Having more than one person able to access the domain to make changes is highly recommended and each registrar handles such access differently. Typically,
each domain has a registrant, administrative contact and technical contact. The registrant has the highest authority and is able to access and control
all aspects of the registration. The administrative contacts typically have access to purchasing services and maybe adding other access accounts. Technical
contacts typically have the ability to make DNS changes, sometimes more.

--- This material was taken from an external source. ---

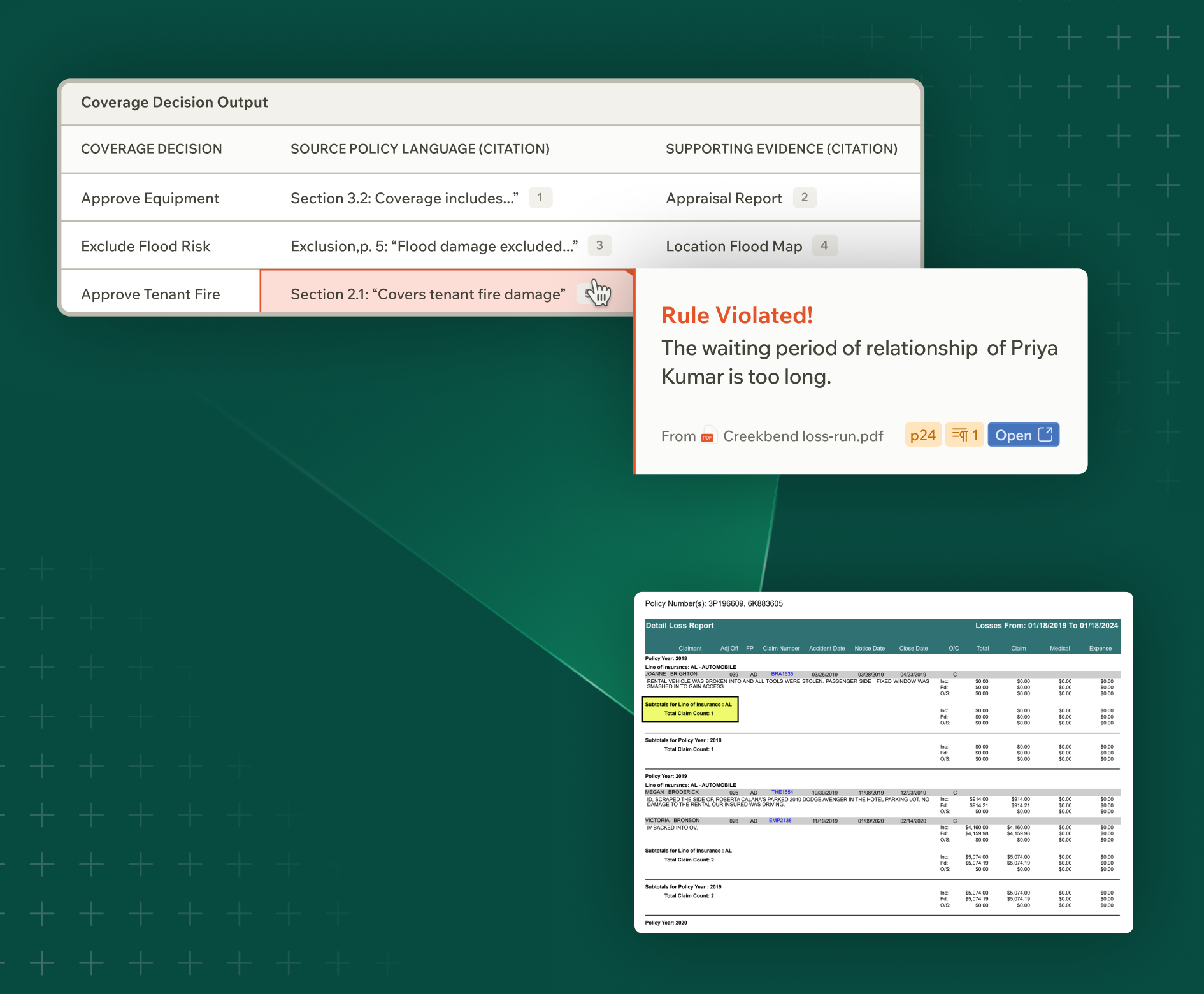
Task: Open claim number BRA1635 link
Action: 782,674
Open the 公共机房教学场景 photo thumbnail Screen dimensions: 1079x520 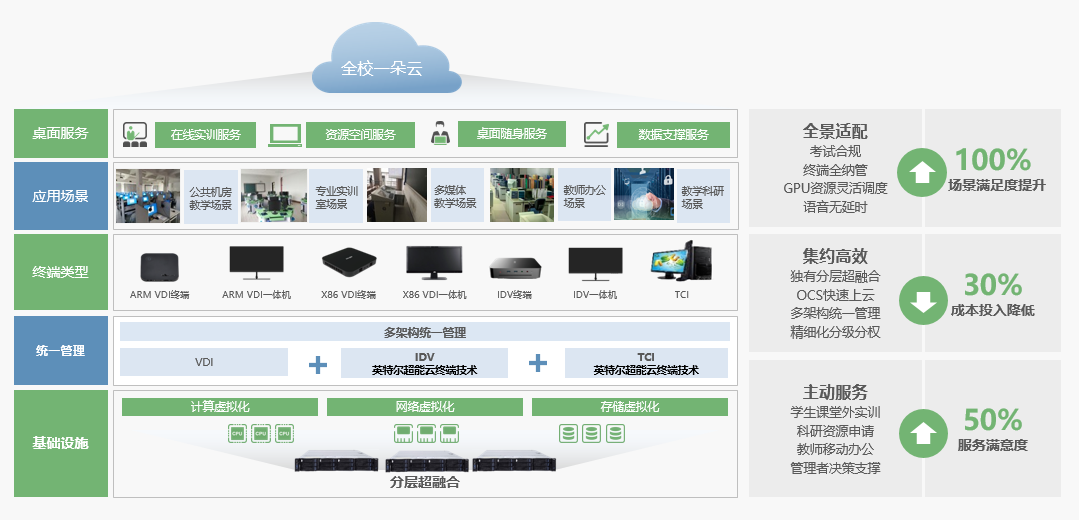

In companies with multiple employees, it is advised that two or more senior persons have access to all key account credentials in the event of one of the
information holders leaving the company under any circumstances that are less than perfect. Again, over the years I have encountered situations where account
access was maintained by one person and when that person was no longer with the company, recovering access to those accounts was an arduous process involving
lots of calls, certified and notarized letters, proofs of identity and ownership and even legal counsel. Secured network storage can make a good central
repository for such information. Locked file cabinets and safes are last century’s solutions and still work well for physical items. Just be sure that
if things need to survive fire and flood, that the medium is built to protect the specific contents in those events. Most “fire safes” are not sufficient
protection for digital media which will melt to a degree in the event of a building fire or corrode from moisture exposure. These also need to be regularly
inspected to be sure they continue to protect as expected.
In the end, we were able to reclaim access to the original domain, but it was a long process. Through DNS management, traffic to the new domain name is
simply redirected back to the original one and the original points to the new website. This means all traffic, whether the old or new domain is typed,
gets to the same website and same email server. Searches which bring up the old domain name now lead viewers to the new website which was the goal all
along. The business owner controls access to the domain and has granted access to others as needed. When they change service providers, they can revoke
access from one and reassign to another.
Because your domain name is so integral to your branding and marketing, it is important that you have means to manage it or grant someone else access to
do so if needed. Would you let just anyone have sole access to you bank accounts or any other key business asset? Why should your domain name be different?